Can I Break My Non-Compete Agreement?
If non-compete agreements or clauses are generally enforceable in your state, and yours is reasonable in scope and your employer hasn't done something to make it null and void, such as one of the reasons on the previous page, then you're likely bound by it. Your employer might sue you and win if you don't honor it. A former employer might even have a legit suit against your new employer, if they warn your new employer that you're breaking your non-compete agreement, and your new employer doesn't heed the warning by firing or forcing you to quit.
If your non-compete agreement is not enforceable in your state in the first place, then you're already out of it, unless your employer tries to set a new court precedent. If it's generally enforceable, but questionable for any of the reasons on the previous page, then you've probably got a good shot at breaking it, at least in part. Below are a few more examples why your non-compete agreement might not be enforceable, in whole or part.
The examples throughout this article are based on only a handful of court cases, so there are likely more reasons that you canor can'tlegally break your contract. But it's important to note that these or any example cases don't necessarily set precedents in every state, and there may be other factors involved.
If you're gifted with the power of persuasion, you might be able to finesse your employer into letting you break your non-compete agreement. Natch, get it in writing with an effective date and signatures. Also be careful about threatening to air company dirty laundry as leverage, or a no-neck hairy guy resembling one in the cast of characters from The Godfather might sneak up behind you someday! Joking aside, if you don't approach it tactfully, you might never be able to use the employer as a reference. Your employment there will probably show up in background checks, so it's always a good idea to avoid burning your bridges. It's also a good idea to avoid giving the employer legal ammunition against you, like blackmail.
Another way to bypass the judicial system, is to arbitrate under the National Rules for the Resolution of Employment Disputes. (Browse the Rules/Procedures section.) You don't need an attorney on your side of the bargaining table, but the American Arbitration Association recommends it. Aside from the adage that "A lawyer who represents himself has a fool for a client," it might get a tad lonely on your side of the table with a pack of corporate lawyers sitting across from you.
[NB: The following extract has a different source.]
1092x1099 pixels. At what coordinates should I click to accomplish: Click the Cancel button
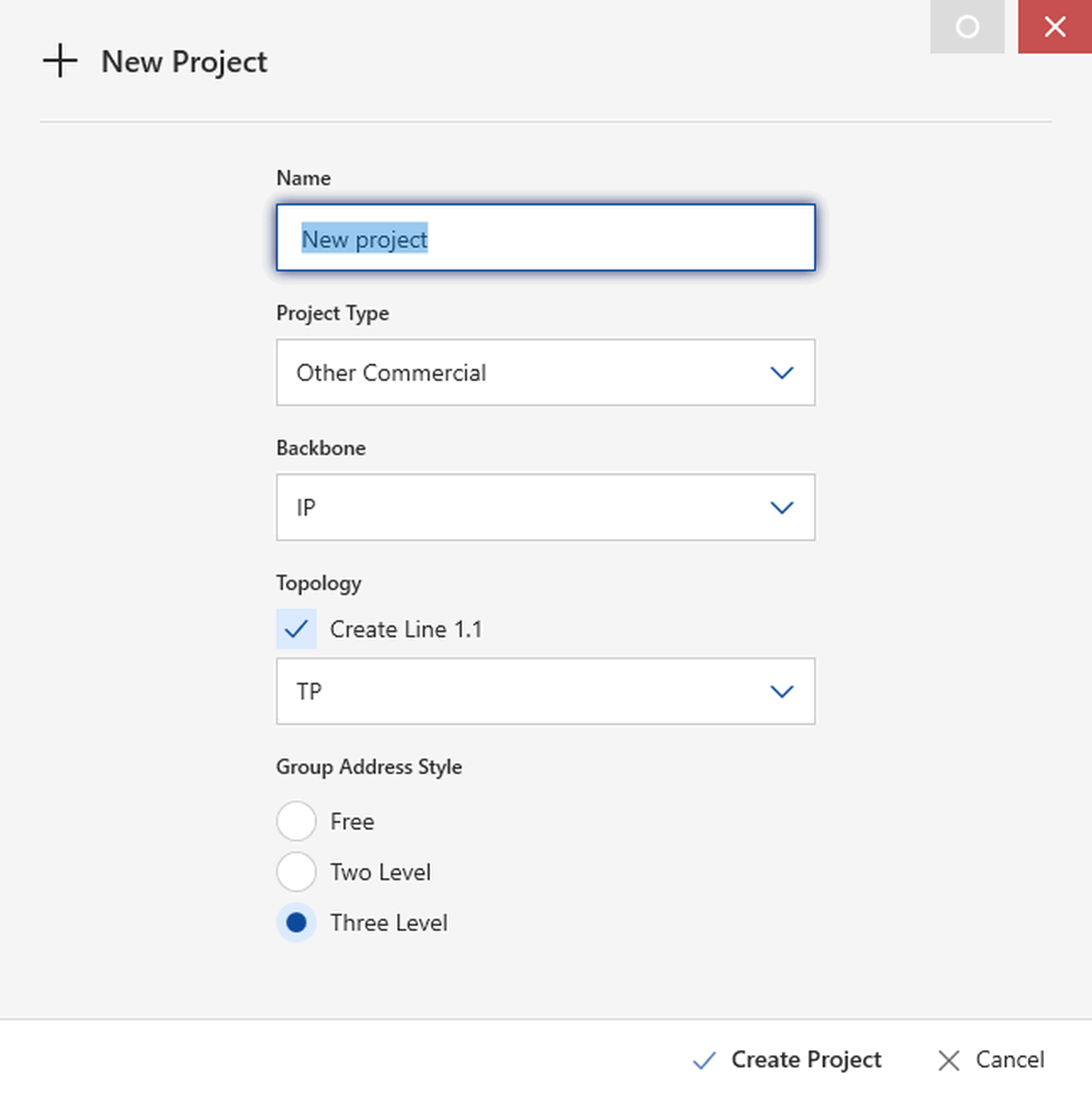pos(992,1059)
In fact, arbitration might be your only choice, if you also signed a mandatory arbitration agreement or clause. For example, your employment contract might have included a mandatory arbitration clause.
Otherwise, to break your non-compete agreement without fear of retaliation, you might have to sue or at least threaten to file a suit via a "nasty-gram" from your attorney. Only an attorney can tell you for sure. But as with medical matters, a second or even a third opinion might be a good idea, again to avoid burning your bridges if don't have to. Multiple opinions sound expensive, but some attorney referral services will arrange discounts for your first visits. You might not have to pay up front at all, if the attorneys smell damage or punitive dollars and make their fees contingent on winning your case.